13.1 By letter of 23 July 1998, the authors’ representative informs the Committee that the authors have been granted a pardon by the President. This information is confirmed by a note from the State party, dated 2 September 1998, that the authors’ death sentence has been commuted to life imprisonment, in compliance with its national amnesty programme.
13.2 By letter of 26 February 1999, the authors’ representative informs the Committee that the authors have been released from prison and have returned to Pakistan on 25 February 1999. This information has been confirmed by the State party in a note dated 9 March 1999.
Issues and proceedings before the Committee
14.1 The Human Rights Committee has considered the present communication in the light of all the information made available to it by the parties, as provided in article 5, paragraph 1, of the Optional Protocol.
14.2 The Committee notes that the authors’ claims that there was not enough evidence to convict them, that they had been tortured in order to force them to confess and that mistakes occurred in the translations of their statements were examined by both the court of first instance and the court of appeal, which rejected their claims. The Committee refers to its jurisprudence that it is not for the Committee, but for the courts of States parties, to evaluate the facts and evidence in a specific case, unless it can be ascertained that the evaluation was clearly arbitrary or amounted to a denial of justice. The Committee regrets that the State party did not provide a copy of the trial transcript which has prevented the Committee from examining fully the conduct of the trial. Nevertheless, the Committee has considered the judgements of the District Court and the High Court. Having regard to the content of these judgments and in particular their evaluation of the authors’ claims subsequently made to the Committee, the Committee does not find that those evaluations were arbitrary or amounted to a denial of justice or that the authors have raised before the Committee any issues beyond those so evaluated.

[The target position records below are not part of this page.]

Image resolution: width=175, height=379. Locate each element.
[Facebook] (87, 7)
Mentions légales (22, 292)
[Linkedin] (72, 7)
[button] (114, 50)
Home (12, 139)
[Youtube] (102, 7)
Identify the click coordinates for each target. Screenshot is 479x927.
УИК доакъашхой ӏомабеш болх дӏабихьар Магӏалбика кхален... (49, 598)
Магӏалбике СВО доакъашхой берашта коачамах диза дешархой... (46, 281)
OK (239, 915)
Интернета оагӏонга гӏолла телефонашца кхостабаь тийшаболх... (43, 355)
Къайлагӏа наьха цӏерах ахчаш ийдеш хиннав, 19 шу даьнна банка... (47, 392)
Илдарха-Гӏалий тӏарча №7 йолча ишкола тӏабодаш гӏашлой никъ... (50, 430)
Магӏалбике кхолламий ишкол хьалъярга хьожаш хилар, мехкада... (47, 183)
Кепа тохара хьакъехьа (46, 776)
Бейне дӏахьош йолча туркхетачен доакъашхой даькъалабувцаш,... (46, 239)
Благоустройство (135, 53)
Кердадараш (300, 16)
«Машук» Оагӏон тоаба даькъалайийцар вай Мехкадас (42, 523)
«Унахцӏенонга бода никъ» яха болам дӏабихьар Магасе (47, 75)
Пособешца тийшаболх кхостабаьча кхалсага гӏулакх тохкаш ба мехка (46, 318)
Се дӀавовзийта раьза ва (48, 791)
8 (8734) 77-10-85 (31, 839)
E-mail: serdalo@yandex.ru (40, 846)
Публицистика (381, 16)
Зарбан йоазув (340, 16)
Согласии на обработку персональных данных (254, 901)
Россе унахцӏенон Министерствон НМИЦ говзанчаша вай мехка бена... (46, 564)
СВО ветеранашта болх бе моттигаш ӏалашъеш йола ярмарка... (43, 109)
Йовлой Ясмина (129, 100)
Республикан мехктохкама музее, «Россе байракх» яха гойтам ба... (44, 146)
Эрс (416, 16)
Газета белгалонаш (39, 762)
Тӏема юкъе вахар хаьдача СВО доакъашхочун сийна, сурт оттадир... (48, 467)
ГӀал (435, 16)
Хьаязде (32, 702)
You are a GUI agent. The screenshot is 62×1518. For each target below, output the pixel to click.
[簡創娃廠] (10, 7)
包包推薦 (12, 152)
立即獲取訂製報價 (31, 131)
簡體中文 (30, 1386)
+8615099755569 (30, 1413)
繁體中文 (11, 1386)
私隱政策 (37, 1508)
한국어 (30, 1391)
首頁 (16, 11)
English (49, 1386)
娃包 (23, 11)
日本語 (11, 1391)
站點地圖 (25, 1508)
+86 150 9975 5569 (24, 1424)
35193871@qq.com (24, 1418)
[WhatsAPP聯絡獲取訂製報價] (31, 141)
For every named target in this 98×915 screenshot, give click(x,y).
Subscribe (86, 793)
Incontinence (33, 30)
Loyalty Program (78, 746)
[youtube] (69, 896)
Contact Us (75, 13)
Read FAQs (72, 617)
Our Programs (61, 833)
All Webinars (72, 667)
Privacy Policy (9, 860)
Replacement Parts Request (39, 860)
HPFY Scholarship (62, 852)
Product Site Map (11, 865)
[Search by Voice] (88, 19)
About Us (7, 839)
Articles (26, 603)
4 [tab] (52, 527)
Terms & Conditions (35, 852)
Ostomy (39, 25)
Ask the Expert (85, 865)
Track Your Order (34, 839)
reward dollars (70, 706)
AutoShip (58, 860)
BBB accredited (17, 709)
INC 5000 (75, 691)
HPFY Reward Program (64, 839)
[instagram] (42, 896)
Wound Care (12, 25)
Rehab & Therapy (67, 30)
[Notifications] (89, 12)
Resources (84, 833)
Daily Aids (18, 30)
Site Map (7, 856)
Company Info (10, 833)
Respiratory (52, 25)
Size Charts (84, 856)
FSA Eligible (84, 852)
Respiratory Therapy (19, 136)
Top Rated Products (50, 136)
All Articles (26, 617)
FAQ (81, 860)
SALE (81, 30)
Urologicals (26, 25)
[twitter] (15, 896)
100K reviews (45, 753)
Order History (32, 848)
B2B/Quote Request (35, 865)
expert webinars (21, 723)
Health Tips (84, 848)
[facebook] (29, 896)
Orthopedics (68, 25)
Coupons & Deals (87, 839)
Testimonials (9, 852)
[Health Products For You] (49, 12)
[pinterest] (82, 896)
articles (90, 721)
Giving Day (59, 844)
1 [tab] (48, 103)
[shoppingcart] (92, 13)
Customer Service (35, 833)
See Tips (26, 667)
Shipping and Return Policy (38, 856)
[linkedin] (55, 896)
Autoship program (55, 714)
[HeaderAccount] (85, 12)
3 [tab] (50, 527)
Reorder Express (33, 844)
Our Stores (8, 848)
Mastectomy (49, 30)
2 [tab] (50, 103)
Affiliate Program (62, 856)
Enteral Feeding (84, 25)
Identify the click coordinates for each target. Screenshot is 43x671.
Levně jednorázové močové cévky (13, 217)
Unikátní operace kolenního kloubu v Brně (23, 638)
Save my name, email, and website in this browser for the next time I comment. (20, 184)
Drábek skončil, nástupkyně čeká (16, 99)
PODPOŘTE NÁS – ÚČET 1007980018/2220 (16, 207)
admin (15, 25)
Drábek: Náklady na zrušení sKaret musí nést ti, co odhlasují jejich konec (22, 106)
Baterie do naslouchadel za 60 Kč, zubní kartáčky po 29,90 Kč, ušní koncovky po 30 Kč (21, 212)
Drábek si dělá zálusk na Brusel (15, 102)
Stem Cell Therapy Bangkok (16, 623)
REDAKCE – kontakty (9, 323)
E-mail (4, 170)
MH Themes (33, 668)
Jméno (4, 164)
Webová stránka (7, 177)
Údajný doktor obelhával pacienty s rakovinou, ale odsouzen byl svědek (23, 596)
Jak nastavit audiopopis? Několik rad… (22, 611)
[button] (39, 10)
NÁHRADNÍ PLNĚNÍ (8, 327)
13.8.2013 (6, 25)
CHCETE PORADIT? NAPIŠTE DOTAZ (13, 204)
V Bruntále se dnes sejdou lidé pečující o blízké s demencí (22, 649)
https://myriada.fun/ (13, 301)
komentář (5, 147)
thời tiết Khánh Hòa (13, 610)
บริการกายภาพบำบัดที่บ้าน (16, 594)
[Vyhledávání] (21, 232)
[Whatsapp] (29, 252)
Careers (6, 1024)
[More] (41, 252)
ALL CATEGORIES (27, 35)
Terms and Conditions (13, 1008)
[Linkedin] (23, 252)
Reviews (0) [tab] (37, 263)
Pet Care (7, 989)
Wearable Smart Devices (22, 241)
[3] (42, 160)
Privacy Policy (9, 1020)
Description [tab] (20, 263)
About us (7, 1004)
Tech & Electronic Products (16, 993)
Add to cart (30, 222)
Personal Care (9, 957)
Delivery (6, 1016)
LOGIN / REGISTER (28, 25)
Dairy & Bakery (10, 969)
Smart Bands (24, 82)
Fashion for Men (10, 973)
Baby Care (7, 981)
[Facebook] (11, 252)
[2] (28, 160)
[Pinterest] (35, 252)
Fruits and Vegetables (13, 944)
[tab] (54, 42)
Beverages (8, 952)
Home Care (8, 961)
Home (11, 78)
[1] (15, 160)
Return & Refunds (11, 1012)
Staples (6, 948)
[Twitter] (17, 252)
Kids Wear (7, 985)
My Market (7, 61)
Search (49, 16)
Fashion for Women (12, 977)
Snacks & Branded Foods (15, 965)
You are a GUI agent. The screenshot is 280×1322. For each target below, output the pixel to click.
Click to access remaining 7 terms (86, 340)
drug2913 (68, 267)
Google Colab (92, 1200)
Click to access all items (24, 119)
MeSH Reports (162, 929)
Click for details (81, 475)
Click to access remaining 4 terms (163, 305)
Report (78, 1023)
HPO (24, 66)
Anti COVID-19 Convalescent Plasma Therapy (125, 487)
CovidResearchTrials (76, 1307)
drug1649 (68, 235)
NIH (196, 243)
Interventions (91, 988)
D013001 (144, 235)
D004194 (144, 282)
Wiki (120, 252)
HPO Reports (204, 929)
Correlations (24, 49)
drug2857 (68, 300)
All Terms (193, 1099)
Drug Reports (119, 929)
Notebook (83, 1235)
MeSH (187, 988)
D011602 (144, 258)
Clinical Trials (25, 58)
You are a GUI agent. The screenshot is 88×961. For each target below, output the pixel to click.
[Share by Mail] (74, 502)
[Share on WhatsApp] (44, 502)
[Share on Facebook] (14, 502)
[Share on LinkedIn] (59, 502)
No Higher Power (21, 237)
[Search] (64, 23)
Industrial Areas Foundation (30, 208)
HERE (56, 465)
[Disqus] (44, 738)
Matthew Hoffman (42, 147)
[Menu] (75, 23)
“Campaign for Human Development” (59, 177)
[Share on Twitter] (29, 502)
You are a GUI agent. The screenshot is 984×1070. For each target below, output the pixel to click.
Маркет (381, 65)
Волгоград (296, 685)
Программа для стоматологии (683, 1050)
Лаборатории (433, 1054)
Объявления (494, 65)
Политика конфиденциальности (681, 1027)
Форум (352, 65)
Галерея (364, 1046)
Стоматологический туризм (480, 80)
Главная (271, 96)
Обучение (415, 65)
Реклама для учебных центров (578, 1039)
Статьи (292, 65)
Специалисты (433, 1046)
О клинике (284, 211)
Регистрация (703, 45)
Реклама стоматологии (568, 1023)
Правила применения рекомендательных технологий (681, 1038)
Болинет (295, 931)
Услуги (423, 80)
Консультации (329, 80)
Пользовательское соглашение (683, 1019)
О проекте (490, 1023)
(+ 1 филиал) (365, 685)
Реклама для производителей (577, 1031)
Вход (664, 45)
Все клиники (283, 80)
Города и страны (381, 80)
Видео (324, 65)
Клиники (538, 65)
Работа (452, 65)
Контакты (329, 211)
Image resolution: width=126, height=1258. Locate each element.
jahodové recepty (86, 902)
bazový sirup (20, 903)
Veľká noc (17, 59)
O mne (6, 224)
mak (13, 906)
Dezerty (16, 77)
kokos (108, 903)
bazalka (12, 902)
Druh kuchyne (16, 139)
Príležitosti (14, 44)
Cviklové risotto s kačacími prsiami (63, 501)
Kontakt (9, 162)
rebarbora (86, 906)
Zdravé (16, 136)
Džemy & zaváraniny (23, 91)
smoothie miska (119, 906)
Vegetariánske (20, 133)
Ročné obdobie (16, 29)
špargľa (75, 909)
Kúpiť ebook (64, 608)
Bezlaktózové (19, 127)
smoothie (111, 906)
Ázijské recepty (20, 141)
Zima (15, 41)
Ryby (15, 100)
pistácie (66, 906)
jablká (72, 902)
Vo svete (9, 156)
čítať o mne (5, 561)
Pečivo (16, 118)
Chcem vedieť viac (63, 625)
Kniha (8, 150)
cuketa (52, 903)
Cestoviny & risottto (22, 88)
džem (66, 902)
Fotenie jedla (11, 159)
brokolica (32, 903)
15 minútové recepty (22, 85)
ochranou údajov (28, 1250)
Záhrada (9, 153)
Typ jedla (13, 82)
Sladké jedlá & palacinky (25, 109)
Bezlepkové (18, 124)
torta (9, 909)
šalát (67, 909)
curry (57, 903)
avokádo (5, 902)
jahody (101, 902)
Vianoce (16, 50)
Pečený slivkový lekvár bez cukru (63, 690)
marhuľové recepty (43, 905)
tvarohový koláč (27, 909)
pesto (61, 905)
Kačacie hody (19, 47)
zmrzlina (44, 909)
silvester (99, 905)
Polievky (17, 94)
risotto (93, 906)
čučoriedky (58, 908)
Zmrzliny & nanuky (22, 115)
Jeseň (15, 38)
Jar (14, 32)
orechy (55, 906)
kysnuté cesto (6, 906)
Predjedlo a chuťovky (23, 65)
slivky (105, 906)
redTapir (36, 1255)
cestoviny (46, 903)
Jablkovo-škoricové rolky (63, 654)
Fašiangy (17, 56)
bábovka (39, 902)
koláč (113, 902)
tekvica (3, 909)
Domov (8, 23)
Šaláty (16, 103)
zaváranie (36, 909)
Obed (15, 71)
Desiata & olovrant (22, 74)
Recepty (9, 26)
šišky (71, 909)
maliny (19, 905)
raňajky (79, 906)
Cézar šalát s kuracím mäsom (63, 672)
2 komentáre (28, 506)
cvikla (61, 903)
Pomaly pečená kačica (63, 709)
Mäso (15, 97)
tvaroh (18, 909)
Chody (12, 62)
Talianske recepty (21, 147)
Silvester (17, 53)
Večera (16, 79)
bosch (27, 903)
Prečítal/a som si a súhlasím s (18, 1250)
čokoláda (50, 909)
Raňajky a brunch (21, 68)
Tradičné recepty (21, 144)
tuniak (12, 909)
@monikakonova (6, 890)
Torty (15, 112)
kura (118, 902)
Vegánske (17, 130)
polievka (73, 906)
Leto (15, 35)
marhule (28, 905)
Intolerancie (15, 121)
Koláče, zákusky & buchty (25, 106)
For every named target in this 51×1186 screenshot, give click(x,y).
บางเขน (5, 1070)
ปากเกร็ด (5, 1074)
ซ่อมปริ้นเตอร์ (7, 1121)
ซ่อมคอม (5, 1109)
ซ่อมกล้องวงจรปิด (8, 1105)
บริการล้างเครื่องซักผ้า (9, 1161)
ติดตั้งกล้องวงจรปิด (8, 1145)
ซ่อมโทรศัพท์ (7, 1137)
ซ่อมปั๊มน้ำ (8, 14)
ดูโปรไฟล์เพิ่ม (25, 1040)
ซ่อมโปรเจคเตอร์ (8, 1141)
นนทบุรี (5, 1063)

15. The Human Rights Committee, acting under article 5, paragraph 4, of the Optional Protocol to the International Covenant on Civil and Political Rights, is of the view that the facts before it do not disclose a violation of any of the articles of the International Covenant on Civil and Political Rights.
[Adopted in English, French and Spanish, the English text being the original version. Subsequently to be issued also in Arabic, Chinese and Russian as part of the Committee’s annual report to the General Assembly.]